— Begin Information shown —

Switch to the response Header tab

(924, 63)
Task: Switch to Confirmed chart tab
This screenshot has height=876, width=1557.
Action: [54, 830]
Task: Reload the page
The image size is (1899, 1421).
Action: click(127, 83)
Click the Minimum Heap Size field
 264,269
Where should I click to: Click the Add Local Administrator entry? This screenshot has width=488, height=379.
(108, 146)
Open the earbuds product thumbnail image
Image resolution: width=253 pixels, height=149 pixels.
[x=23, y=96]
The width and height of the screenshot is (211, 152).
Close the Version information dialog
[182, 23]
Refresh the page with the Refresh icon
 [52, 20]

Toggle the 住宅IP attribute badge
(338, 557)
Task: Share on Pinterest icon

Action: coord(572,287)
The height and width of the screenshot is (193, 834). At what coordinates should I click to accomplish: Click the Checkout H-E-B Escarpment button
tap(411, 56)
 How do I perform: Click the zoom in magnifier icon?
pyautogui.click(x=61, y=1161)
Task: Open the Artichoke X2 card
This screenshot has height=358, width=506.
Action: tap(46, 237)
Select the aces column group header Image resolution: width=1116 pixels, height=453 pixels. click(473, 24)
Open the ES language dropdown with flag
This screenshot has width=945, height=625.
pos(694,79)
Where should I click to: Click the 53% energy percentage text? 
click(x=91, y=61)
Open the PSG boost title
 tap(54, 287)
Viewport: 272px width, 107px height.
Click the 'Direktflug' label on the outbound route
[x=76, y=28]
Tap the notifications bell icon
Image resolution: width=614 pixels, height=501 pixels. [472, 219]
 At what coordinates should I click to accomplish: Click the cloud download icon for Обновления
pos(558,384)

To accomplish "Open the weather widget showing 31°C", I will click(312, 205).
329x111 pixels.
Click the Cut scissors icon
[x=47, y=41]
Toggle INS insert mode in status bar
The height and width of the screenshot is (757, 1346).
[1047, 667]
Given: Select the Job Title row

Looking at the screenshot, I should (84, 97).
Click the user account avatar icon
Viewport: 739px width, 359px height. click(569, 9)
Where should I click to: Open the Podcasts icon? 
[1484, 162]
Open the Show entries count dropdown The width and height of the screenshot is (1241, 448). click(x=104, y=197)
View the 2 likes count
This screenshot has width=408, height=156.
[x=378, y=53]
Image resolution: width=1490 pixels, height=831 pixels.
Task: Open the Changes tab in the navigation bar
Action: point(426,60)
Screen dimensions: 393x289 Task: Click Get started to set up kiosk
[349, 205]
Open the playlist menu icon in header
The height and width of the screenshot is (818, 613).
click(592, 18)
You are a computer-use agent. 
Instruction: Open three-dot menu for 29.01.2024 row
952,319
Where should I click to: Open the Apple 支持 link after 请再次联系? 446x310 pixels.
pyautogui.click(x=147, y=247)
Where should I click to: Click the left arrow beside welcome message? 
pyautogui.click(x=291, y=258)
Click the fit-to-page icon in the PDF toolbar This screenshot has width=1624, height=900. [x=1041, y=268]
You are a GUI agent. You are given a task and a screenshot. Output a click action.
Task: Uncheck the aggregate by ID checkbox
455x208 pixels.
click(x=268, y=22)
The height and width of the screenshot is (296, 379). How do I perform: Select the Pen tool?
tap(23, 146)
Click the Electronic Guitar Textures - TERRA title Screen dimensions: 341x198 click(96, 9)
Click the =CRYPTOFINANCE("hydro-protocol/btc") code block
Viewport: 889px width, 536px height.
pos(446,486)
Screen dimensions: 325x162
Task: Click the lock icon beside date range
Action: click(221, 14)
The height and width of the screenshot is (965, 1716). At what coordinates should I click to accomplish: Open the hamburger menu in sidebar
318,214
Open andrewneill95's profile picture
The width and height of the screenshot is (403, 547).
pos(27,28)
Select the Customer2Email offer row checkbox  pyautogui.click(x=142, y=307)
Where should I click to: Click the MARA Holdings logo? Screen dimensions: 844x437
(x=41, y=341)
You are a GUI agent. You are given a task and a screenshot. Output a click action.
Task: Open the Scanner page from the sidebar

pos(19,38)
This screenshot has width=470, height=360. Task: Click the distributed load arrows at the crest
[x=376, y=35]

— End Information shown —

What the task requires: Copy all of the records above exactly as they appear, line for line.

Task solution:
Switch to the response Header tab

(924, 63)
Task: Switch to Confirmed chart tab
This screenshot has height=876, width=1557.
Action: [54, 830]
Task: Reload the page
The image size is (1899, 1421).
Action: click(127, 83)
Click the Minimum Heap Size field
 264,269
Where should I click to: Click the Add Local Administrator entry? This screenshot has width=488, height=379.
(108, 146)
Open the earbuds product thumbnail image
Image resolution: width=253 pixels, height=149 pixels.
[x=23, y=96]
The width and height of the screenshot is (211, 152).
Close the Version information dialog
[182, 23]
Refresh the page with the Refresh icon
 [52, 20]

Toggle the 住宅IP attribute badge
(338, 557)
Task: Share on Pinterest icon

Action: coord(572,287)
The height and width of the screenshot is (193, 834). At what coordinates should I click to accomplish: Click the Checkout H-E-B Escarpment button
tap(411, 56)
 How do I perform: Click the zoom in magnifier icon?
pyautogui.click(x=61, y=1161)
Task: Open the Artichoke X2 card
This screenshot has height=358, width=506.
Action: tap(46, 237)
Select the aces column group header Image resolution: width=1116 pixels, height=453 pixels. click(473, 24)
Open the ES language dropdown with flag
This screenshot has width=945, height=625.
pos(694,79)
Where should I click to: Click the 53% energy percentage text? 
click(x=91, y=61)
Open the PSG boost title
 tap(54, 287)
Viewport: 272px width, 107px height.
Click the 'Direktflug' label on the outbound route
[x=76, y=28]
Tap the notifications bell icon
Image resolution: width=614 pixels, height=501 pixels. [472, 219]
 At what coordinates should I click to accomplish: Click the cloud download icon for Обновления
pos(558,384)

To accomplish "Open the weather widget showing 31°C", I will click(312, 205).
329x111 pixels.
Click the Cut scissors icon
[x=47, y=41]
Toggle INS insert mode in status bar
The height and width of the screenshot is (757, 1346).
[1047, 667]
Given: Select the Job Title row

Looking at the screenshot, I should (84, 97).
Click the user account avatar icon
Viewport: 739px width, 359px height. click(569, 9)
Where should I click to: Open the Podcasts icon? 
[1484, 162]
Open the Show entries count dropdown The width and height of the screenshot is (1241, 448). click(x=104, y=197)
View the 2 likes count
This screenshot has width=408, height=156.
[x=378, y=53]
Image resolution: width=1490 pixels, height=831 pixels.
Task: Open the Changes tab in the navigation bar
Action: point(426,60)
Screen dimensions: 393x289 Task: Click Get started to set up kiosk
[349, 205]
Open the playlist menu icon in header
The height and width of the screenshot is (818, 613).
click(592, 18)
You are a computer-use agent. 
Instruction: Open three-dot menu for 29.01.2024 row
952,319
Where should I click to: Open the Apple 支持 link after 请再次联系? 446x310 pixels.
pyautogui.click(x=147, y=247)
Where should I click to: Click the left arrow beside welcome message? 
pyautogui.click(x=291, y=258)
Click the fit-to-page icon in the PDF toolbar This screenshot has width=1624, height=900. [x=1041, y=268]
You are a GUI agent. You are given a task and a screenshot. Output a click action.
Task: Uncheck the aggregate by ID checkbox
455x208 pixels.
click(x=268, y=22)
The height and width of the screenshot is (296, 379). How do I perform: Select the Pen tool?
tap(23, 146)
Click the Electronic Guitar Textures - TERRA title Screen dimensions: 341x198 click(96, 9)
Click the =CRYPTOFINANCE("hydro-protocol/btc") code block
Viewport: 889px width, 536px height.
pos(446,486)
Screen dimensions: 325x162
Task: Click the lock icon beside date range
Action: click(221, 14)
The height and width of the screenshot is (965, 1716). At what coordinates should I click to accomplish: Open the hamburger menu in sidebar
318,214
Open andrewneill95's profile picture
The width and height of the screenshot is (403, 547).
pos(27,28)
Select the Customer2Email offer row checkbox  pyautogui.click(x=142, y=307)
Where should I click to: Click the MARA Holdings logo? Screen dimensions: 844x437
(x=41, y=341)
You are a GUI agent. You are given a task and a screenshot. Output a click action.
Task: Open the Scanner page from the sidebar

pos(19,38)
This screenshot has width=470, height=360. Task: Click the distributed load arrows at the crest
[x=376, y=35]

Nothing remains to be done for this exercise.